Wavelength 35

Development
- Designer: Paul Lindenberg
- Location: United States
- Year: 1983
- Builder: W. D. Schock Corp
- Role: Racer-Cruiser
- Name: Wavelength 35

Boat
- Displacement: 9,000 lb (4,082 kg)
- Draft: 6.70 ft (2.04 m)

Hull
- Type: monohull
- Construction: fiberglass
- LOA: 35.00 ft (10.67 m)
- LWL: 28.00 ft (8.53 m)
- Beam: 10.70 ft (3.26 m)

Hull appendages
- Keel: fin keel
- Rudder: internally-mounted spade-type rudder

Rig
- Rig type: Bermuda rig
- I foretriangle height: 49.00 ft (14.94 m)
- J foretriangle base: 13.80 ft (4.21 m)
- P mainsail luff: 44.00 ft (13.41 m)
- E mainsail foot: 13.80 ft (4.21 m)

Sails
- Sailplan: masthead sloop
- Mainsail area: 303.60 sq ft (28.205 m^{2})
- Jib/genoa area: 338.10 sq ft (31.411 m^{2})
- Total sail area: 641.70 sq ft (59.616 m^{2})

= Wavelength 35 =

Sailboat class

The Wavelength 35 is an American sailboat that was designed by Paul Lindenberg as a racer-cruiser and first built in 1980.
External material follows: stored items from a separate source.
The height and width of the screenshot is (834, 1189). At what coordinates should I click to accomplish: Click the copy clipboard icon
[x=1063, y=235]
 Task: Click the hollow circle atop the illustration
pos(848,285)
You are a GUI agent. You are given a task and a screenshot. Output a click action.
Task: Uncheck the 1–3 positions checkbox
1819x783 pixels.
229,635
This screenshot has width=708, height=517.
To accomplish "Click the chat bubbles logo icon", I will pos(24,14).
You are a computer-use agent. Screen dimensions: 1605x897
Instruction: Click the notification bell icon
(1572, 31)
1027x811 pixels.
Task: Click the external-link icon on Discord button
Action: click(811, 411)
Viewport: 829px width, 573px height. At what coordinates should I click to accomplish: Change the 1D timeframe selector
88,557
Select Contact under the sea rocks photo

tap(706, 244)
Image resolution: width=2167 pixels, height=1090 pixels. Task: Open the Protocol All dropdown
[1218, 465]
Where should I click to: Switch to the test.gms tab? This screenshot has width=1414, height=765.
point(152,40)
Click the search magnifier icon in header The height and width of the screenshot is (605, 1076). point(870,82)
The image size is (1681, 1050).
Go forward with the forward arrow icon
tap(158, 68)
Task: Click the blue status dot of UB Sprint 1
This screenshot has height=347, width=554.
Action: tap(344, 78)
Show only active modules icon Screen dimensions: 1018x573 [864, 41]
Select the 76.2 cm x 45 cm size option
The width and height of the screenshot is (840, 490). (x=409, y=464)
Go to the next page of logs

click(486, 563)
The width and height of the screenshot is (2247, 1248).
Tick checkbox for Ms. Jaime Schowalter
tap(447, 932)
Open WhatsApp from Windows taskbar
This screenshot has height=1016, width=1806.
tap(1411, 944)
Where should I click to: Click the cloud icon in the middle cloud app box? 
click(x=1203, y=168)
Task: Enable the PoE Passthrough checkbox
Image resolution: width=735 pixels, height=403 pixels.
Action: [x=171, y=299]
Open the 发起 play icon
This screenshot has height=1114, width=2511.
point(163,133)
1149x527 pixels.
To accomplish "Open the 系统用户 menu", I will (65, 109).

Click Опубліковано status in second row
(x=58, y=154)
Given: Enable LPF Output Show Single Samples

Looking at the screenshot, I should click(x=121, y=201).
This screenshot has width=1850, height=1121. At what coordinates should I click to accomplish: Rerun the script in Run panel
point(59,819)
The Wavelength series of boats is named for the prototype Lindenberg 30 which was a boat named Wavelength.

==Production==
The design was built by W. D. Schock Corp in the United States starting in 1983, but it is now out of production.

==Design==
The Wavelength 35 is a racing keelboat, built predominantly of fiberglass, with wood trim. It has a masthead sloop rig, an internally mounted spade-type rudder and a fixed fin keel. It displaces 9000 lb.

The boat has a draft of 6.70 ft and a hull speed of 7.09 kn.